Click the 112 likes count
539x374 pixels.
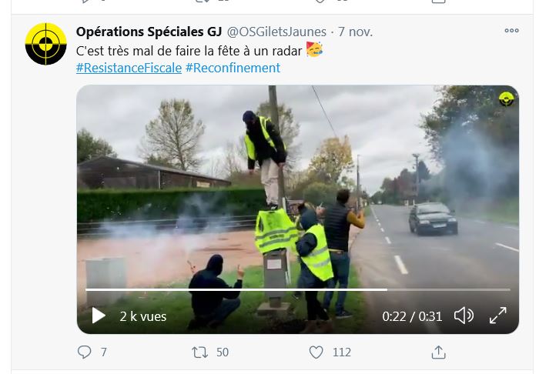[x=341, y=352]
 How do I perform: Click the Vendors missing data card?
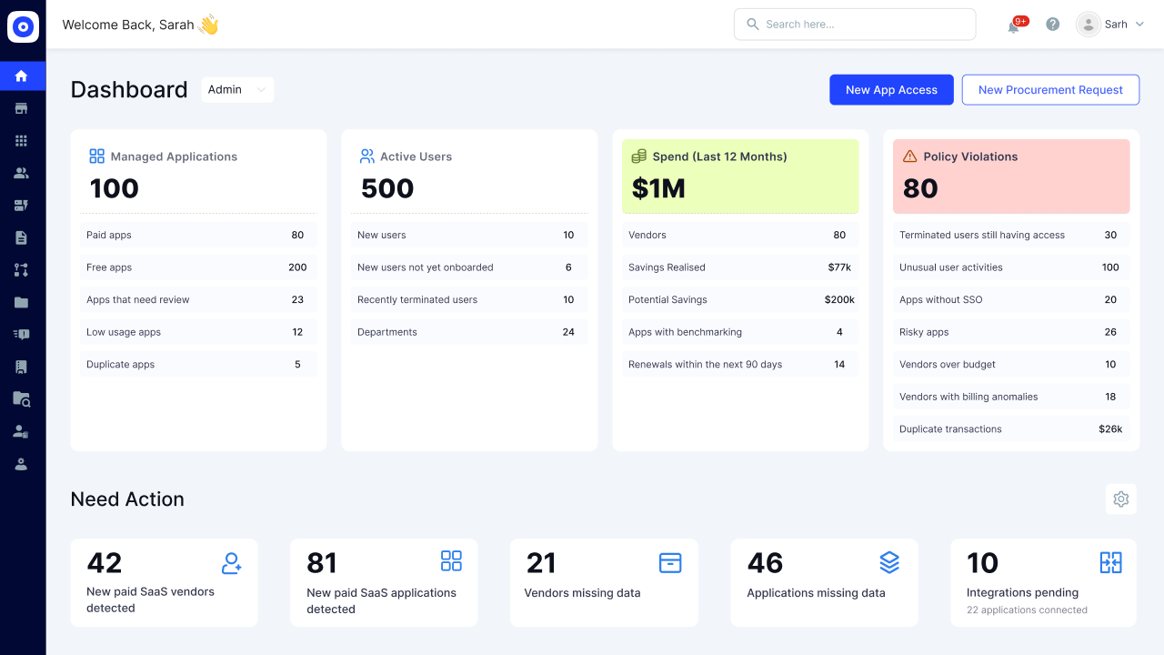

---

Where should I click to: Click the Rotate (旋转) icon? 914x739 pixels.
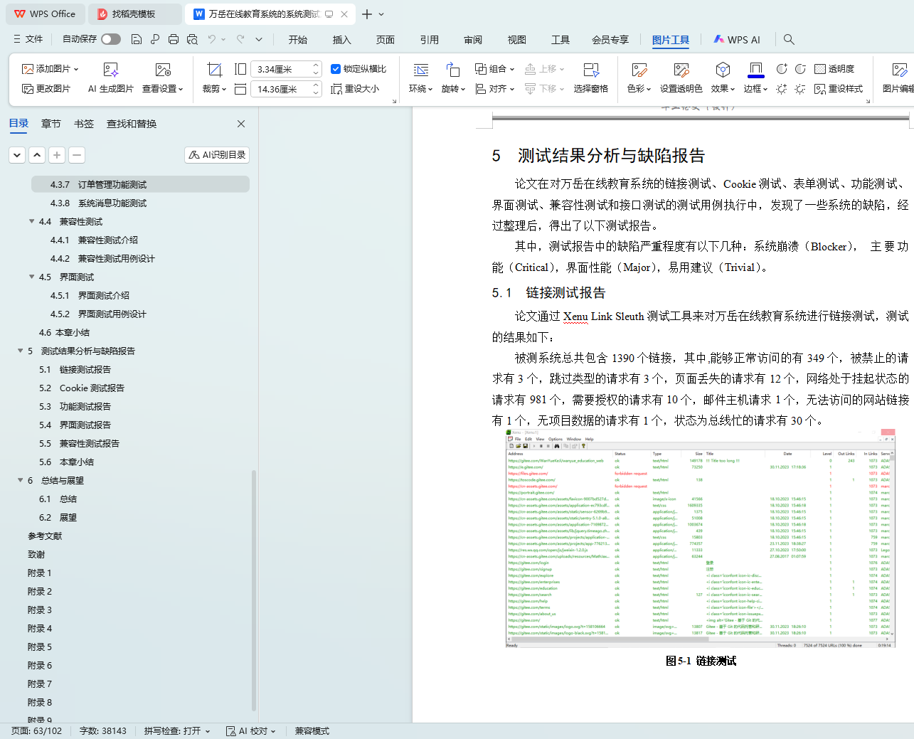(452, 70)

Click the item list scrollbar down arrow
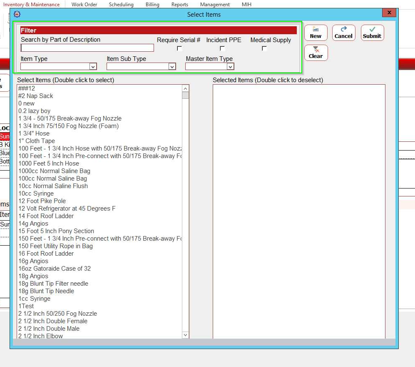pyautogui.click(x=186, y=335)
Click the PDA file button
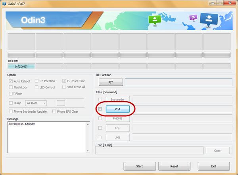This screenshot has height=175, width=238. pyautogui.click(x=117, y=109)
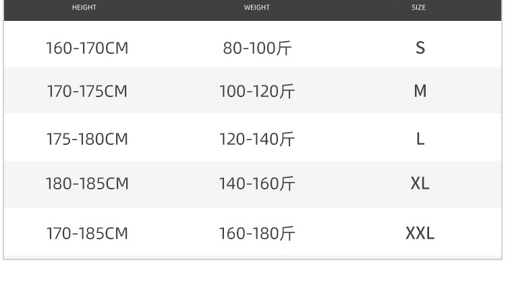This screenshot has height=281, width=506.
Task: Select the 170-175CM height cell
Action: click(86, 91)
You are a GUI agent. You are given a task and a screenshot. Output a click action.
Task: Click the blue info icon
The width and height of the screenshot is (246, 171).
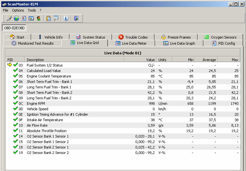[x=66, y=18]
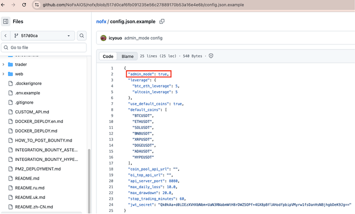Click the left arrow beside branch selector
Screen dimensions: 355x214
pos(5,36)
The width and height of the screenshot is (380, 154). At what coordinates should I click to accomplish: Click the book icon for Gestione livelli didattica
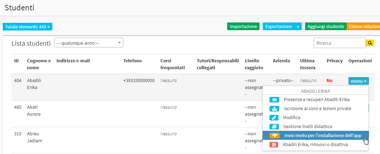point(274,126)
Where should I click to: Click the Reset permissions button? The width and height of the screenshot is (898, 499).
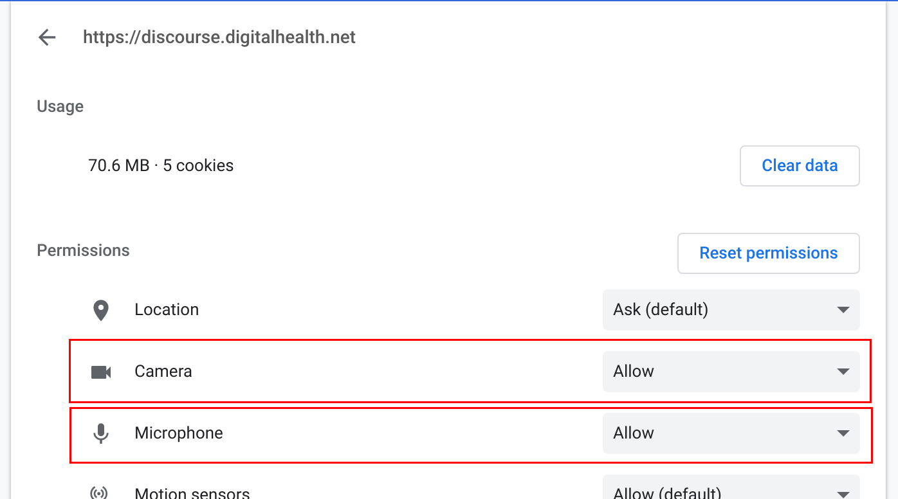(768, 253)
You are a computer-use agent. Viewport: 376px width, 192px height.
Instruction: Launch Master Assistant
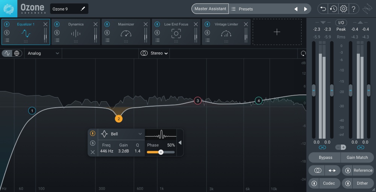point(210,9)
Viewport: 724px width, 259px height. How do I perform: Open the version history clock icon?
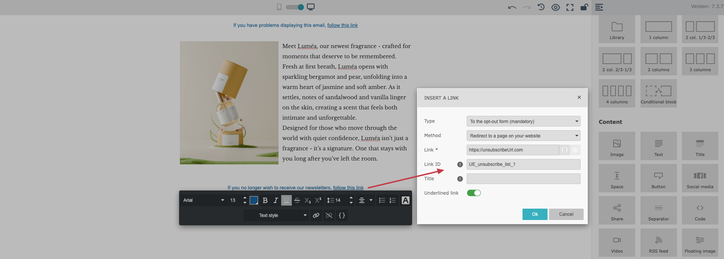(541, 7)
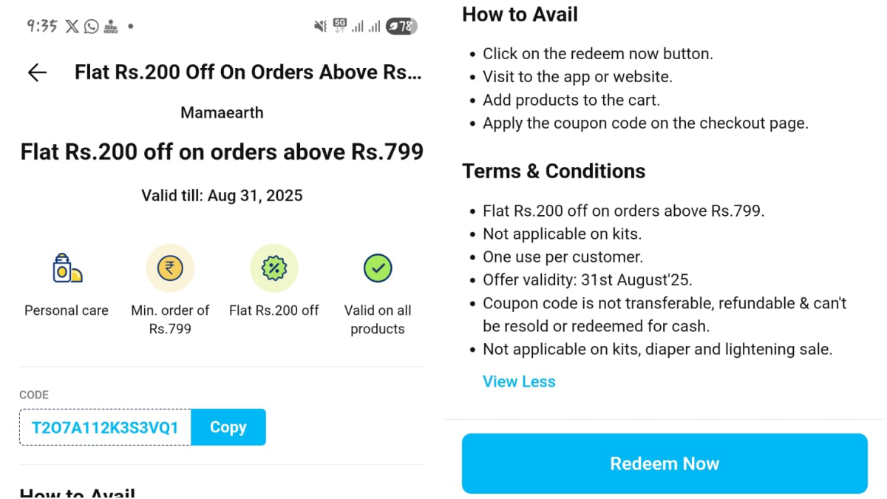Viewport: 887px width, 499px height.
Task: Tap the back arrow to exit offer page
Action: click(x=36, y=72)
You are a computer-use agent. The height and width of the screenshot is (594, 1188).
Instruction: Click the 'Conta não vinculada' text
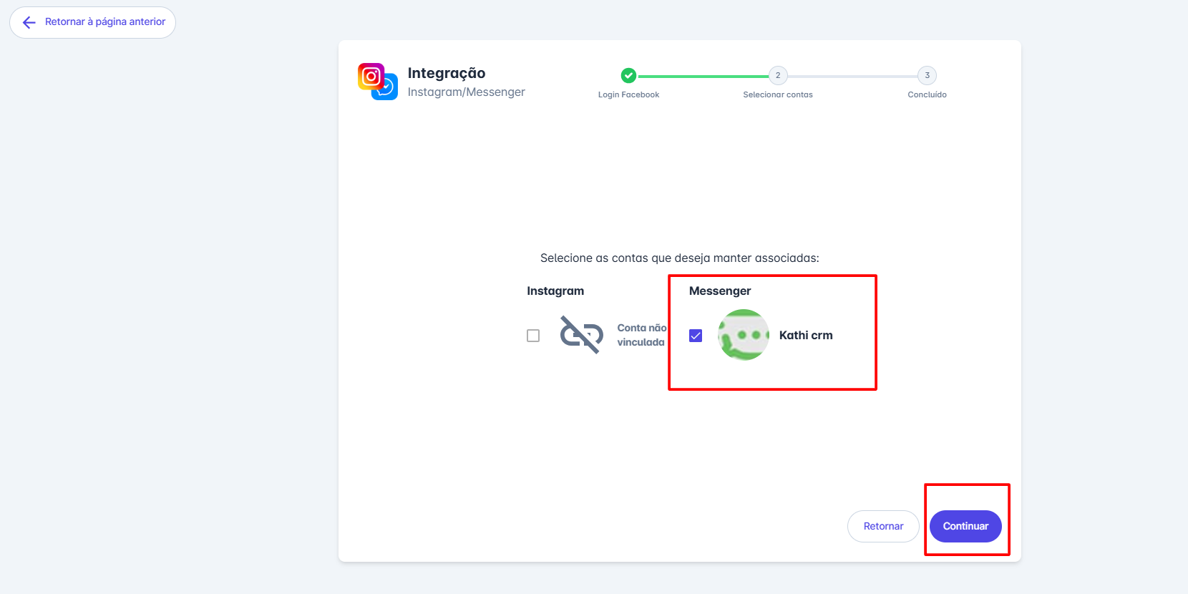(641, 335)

---

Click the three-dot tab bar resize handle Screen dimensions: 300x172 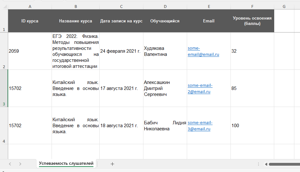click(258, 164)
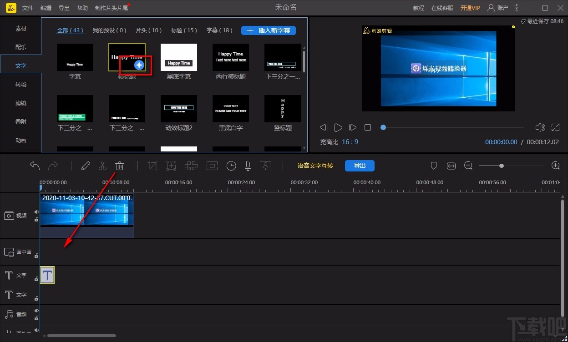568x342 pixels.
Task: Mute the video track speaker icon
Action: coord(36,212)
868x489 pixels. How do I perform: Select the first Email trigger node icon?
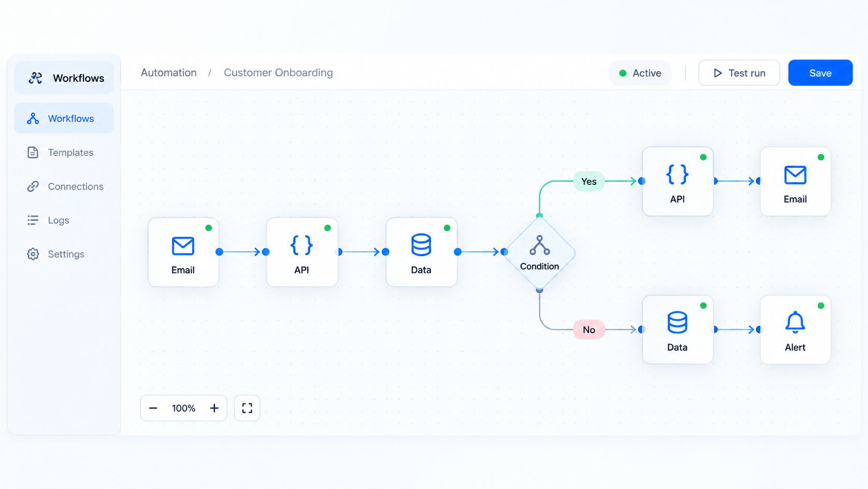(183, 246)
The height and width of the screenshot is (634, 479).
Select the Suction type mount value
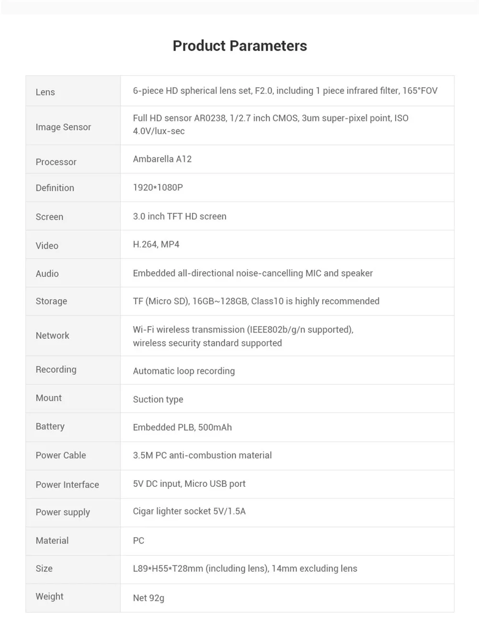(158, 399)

→ **Brief**
Look above for the line with "Click the 112 likes count", then print it and each line after it down to and including the line with "How do I perform: Click". Leave out the pictures and keep the wording exact.

→ **Output of the task**
Click the 112 likes count
539x374 pixels.
[x=341, y=352]
 How do I perform: Click the Vendors missing data card?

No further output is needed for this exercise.